Entries for locating text and elements
** begin **
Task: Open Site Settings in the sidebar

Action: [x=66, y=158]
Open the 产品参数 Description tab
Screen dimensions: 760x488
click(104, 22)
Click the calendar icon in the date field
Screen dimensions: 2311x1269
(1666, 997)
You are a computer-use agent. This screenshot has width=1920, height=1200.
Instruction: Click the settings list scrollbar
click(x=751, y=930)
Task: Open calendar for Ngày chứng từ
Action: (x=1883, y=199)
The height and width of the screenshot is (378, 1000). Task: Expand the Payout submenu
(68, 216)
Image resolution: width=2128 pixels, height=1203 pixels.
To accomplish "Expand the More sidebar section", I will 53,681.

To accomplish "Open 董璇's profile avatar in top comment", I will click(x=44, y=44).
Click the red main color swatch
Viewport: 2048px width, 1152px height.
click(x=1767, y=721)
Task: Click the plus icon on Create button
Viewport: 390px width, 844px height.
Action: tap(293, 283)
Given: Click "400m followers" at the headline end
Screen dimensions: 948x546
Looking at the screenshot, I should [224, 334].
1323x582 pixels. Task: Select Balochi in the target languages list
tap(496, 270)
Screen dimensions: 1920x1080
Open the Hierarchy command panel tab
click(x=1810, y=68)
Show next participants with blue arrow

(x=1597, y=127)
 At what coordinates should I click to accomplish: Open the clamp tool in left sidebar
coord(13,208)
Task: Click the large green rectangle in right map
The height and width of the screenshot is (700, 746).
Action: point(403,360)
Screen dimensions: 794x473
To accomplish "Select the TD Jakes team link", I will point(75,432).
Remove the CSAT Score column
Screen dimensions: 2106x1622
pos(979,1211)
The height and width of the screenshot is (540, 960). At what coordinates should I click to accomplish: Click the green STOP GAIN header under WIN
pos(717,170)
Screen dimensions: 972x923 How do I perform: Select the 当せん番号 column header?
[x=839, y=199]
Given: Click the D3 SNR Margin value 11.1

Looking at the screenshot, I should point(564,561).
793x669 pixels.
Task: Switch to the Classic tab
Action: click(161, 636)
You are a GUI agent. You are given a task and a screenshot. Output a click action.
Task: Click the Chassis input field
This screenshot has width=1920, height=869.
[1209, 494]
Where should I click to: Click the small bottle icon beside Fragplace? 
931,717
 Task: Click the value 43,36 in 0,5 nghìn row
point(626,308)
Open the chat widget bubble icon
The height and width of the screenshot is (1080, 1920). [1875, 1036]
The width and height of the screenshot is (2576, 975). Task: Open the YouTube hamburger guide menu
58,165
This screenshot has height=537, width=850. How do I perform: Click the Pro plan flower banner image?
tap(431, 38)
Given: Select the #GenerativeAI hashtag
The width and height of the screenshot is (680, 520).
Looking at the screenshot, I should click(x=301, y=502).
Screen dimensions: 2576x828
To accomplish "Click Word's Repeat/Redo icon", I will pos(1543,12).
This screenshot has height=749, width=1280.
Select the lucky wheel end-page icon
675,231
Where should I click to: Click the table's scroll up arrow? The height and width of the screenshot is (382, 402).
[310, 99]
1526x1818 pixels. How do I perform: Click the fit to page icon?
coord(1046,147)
** end **
> **Exercise aim**
Output every item above as a numbered list, leaving out the blank lines.

> **Exercise result**
1. Task: Open Site Settings in the sidebar
2. Action: [x=66, y=158]
3. Open the 产品参数 Description tab
4. Screen dimensions: 760x488
5. click(104, 22)
6. Click the calendar icon in the date field
7. Screen dimensions: 2311x1269
8. (1666, 997)
9. You are a computer-use agent. This screenshot has width=1920, height=1200.
10. Instruction: Click the settings list scrollbar
11. click(x=751, y=930)
12. Task: Open calendar for Ngày chứng từ
13. Action: (x=1883, y=199)
14. The height and width of the screenshot is (378, 1000). Task: Expand the Payout submenu
15. (68, 216)
16. Image resolution: width=2128 pixels, height=1203 pixels.
17. To accomplish "Expand the More sidebar section", I will 53,681.
18. To accomplish "Open 董璇's profile avatar in top comment", I will click(x=44, y=44).
19. Click the red main color swatch
20. Viewport: 2048px width, 1152px height.
21. click(x=1767, y=721)
22. Task: Click the plus icon on Create button
23. Viewport: 390px width, 844px height.
24. Action: tap(293, 283)
25. Given: Click "400m followers" at the headline end
26. Screen dimensions: 948x546
27. Looking at the screenshot, I should [224, 334].
28. 1323x582 pixels. Task: Select Balochi in the target languages list
29. tap(496, 270)
30. Screen dimensions: 1920x1080
31. Open the Hierarchy command panel tab
32. click(x=1810, y=68)
33. Show next participants with blue arrow
34. (x=1597, y=127)
35.  At what coordinates should I click to accomplish: Open the clamp tool in left sidebar
36. coord(13,208)
37. Task: Click the large green rectangle in right map
38. The height and width of the screenshot is (700, 746).
39. Action: point(403,360)
40. Screen dimensions: 794x473
41. To accomplish "Select the TD Jakes team link", I will point(75,432).
42. Remove the CSAT Score column
43. Screen dimensions: 2106x1622
44. pos(979,1211)
45. The height and width of the screenshot is (540, 960). At what coordinates should I click to accomplish: Click the green STOP GAIN header under WIN
46. pos(717,170)
47. Screen dimensions: 972x923 How do I perform: Select the 当せん番号 column header?
48. [x=839, y=199]
49. Given: Click the D3 SNR Margin value 11.1
50. Looking at the screenshot, I should point(564,561).
51. 793x669 pixels.
52. Task: Switch to the Classic tab
53. Action: click(161, 636)
54. You are a GUI agent. You are given a task and a screenshot. Output a click action.
55. Task: Click the Chassis input field
56. This screenshot has width=1920, height=869.
57. [1209, 494]
58. Where should I click to: Click the small bottle icon beside Fragplace? 
59. 931,717
60.  Task: Click the value 43,36 in 0,5 nghìn row
61. point(626,308)
62. Open the chat widget bubble icon
63. The height and width of the screenshot is (1080, 1920). [1875, 1036]
64. The width and height of the screenshot is (2576, 975). Task: Open the YouTube hamburger guide menu
65. 58,165
66. This screenshot has height=537, width=850. How do I perform: Click the Pro plan flower banner image?
67. tap(431, 38)
68. Given: Select the #GenerativeAI hashtag
69. The width and height of the screenshot is (680, 520).
70. Looking at the screenshot, I should click(x=301, y=502).
71. Screen dimensions: 2576x828
72. To accomplish "Click Word's Repeat/Redo icon", I will pos(1543,12).
73. This screenshot has height=749, width=1280.
74. Select the lucky wheel end-page icon
75. 675,231
76. Where should I click to: Click the table's scroll up arrow? The height and width of the screenshot is (382, 402).
77. [310, 99]
78. 1526x1818 pixels. How do I perform: Click the fit to page icon?
79. coord(1046,147)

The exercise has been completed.